The Municipalities Act of 1858 gave districts the option of municipal incorporation. Public meetings were held and after a flurry of petitions Redfern Municipality was proclaimed on August 11, 1859, the fourth in Sydney to be formed under the Act. Redfern Town Hall opened in 1870 and the Albert Cricket Ground in 1864. Redfern Post Office came in 1882.
The majority of houses in Redfern in the 1850s were of timber. From the 1850s market gardeners congregated in Alexandria south of McEvoy Street, around Shea's Creek and Bourke Road.

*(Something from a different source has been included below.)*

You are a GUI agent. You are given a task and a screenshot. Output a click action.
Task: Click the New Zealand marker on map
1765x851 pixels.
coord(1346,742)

When Sydney's original railway terminus was built in the Cleveland Paddocks, which extended from Devonshire and Cleveland Streets to Chippendale, the station's name was chosen to honour William Redfern. The station was built of iron and the first stationmaster was a Mr Fielding. In 1874 the station was replaced by a brick and stone structure, covering two platforms. At that time the present Redfern station was known as Eveleigh, after a lovely old home standing on the western side of the railway line.
When Central Station was built, on the site of the Devonshire Street cemetery, the name of Eveleigh Station was changed to Redfern. The name Eveleigh was retained for the huge railway workshops, just beyond the station, on the site of the original Hutchinson Estate.
All that remains of the Cleveland Paddocks is Prince Alfred Park, where the exhibition building was erected in 1870 for an inter-colonial exhibition opened by Governor Belmore, after whom Belmore Park was named, on 30 August 1870.
Redfern was the scene of the maiden trip of the first double-decker tram in 1879. It travelled between the old Redfern station to the corner of Hunter and Elizabeth Streets in the city.
In 1885 the Sands Sydney Directory listed 54 market gardens. While many were worked by European-Australians, by the 1870s Chinese market gardeners had acquired leases in the district and a decade later were dominating the trade.
The Eveleigh complex in 1886 became one of the largest employers in the state. Redfern was an industrial working class suburb by the end of the 19th century. Reschs brewery and other factories attracted migrants. The Syrian/Lebanese community began settling around Redfern and Surry Hills by the 1880s.
Redfern at the end of the 19th century was characterised by its many gardens, but at the turn of the century industry was taking over the area. At that time, many businessmen in the area were from Syria, such as George Dan, who established his business in 1890; Stanton and Aziz Melick, in 1888; and Anthony & Simon Coorey, in the 1890s. Like other inner-city suburbs, the area still has a high migrant population, including many now from Lebanon, as well as a large Aboriginal population. There is still industry in the area among the high density residential occupation.
In the 1940s 73 per cent of all industrial activity in Sydney was concentrated within a radius of 6 kilometres (3.5 mi) from Redfern Station.
Many of its services have disappeared or been substantially downgraded over the last couple of decades, even though Redfern is still a densely populated inner city suburb.
Machinery associated with Locomotive Workshops.
Eveleigh Railway Workshops machinery was listed on the New South Wales State Heritage Register on 2 April 1999.